Favor Canadian Oil Sands on Price Blowout, End Buy on Canadian Natural Resources

Includes: CNQ, COSWF
by: Kurt Wulff

A widening of the price difference between Syncrude and West Texas Intermediate (WTI) to $12 a barrel, which, when added to $105 for the benchmark WTI, magnifies the price of Syncrude to $117, a boon for buy-recommended Canadian Oil Sands (OTCQX:COSWF) . Cash flow for the Syncrude producer is multiplied further by better than expected volume for the past three months.

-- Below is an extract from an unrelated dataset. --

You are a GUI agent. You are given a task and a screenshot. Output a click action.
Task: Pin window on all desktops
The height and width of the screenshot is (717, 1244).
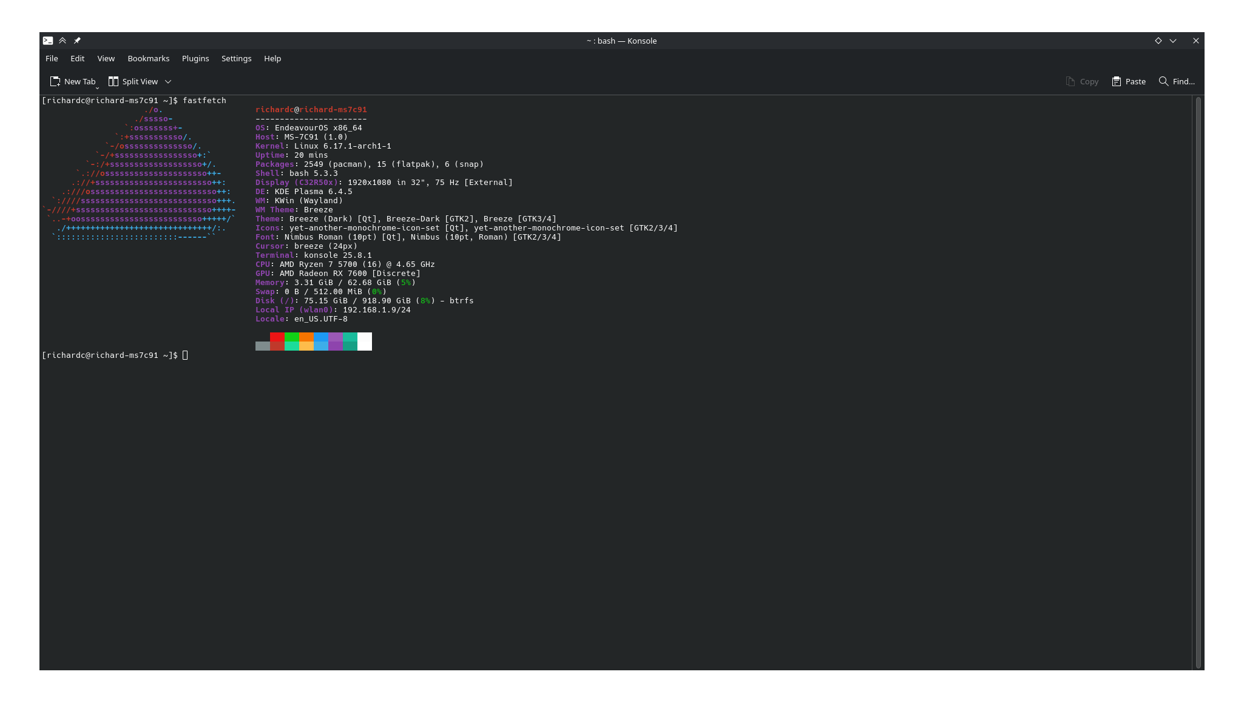(x=77, y=41)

While upgraded oil, such as Syncrude, is becoming relatively more valuable, the price difference between raw oil sands (bitumen) and WTI is widening in the other direction to more than $30 a barrel less than WTI. Canadian Natural Resources (NYSE:CNQ) is doubly impacted as its resources are primarily heavy oil that is priced closer to bitumen and its new plant to upgrade bitumen to synthetic crude oil will be idle for most of the year due to an unfortunate fire in January.

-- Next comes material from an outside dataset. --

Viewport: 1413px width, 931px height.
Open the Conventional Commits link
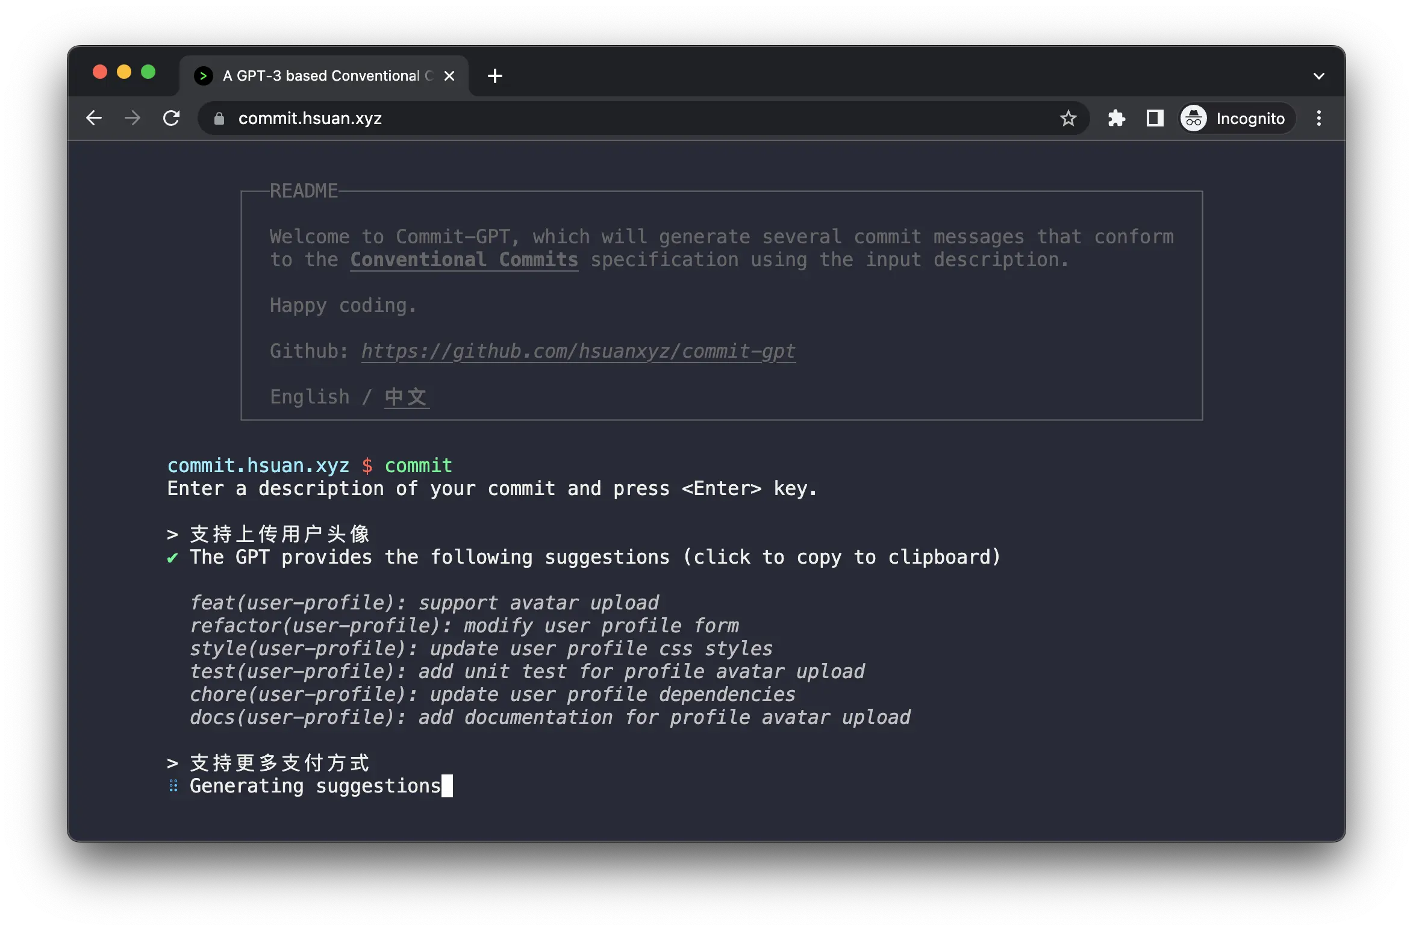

That less favorable turn of events, along with our desire to rebalance our number of buy recommendations of large cap Canadian producers to five from six, prompts an end to our buy on CNQ. Though volumes are down for now, CNQ will still generate strong cash flow . COSWF has the lower McDep Ratio at 0.67 and both stocks are in a price uptrend. Crude oil price is also in an uptrend with the current quote of $104 a barrel for the next six years above the rising 40-week average of $89.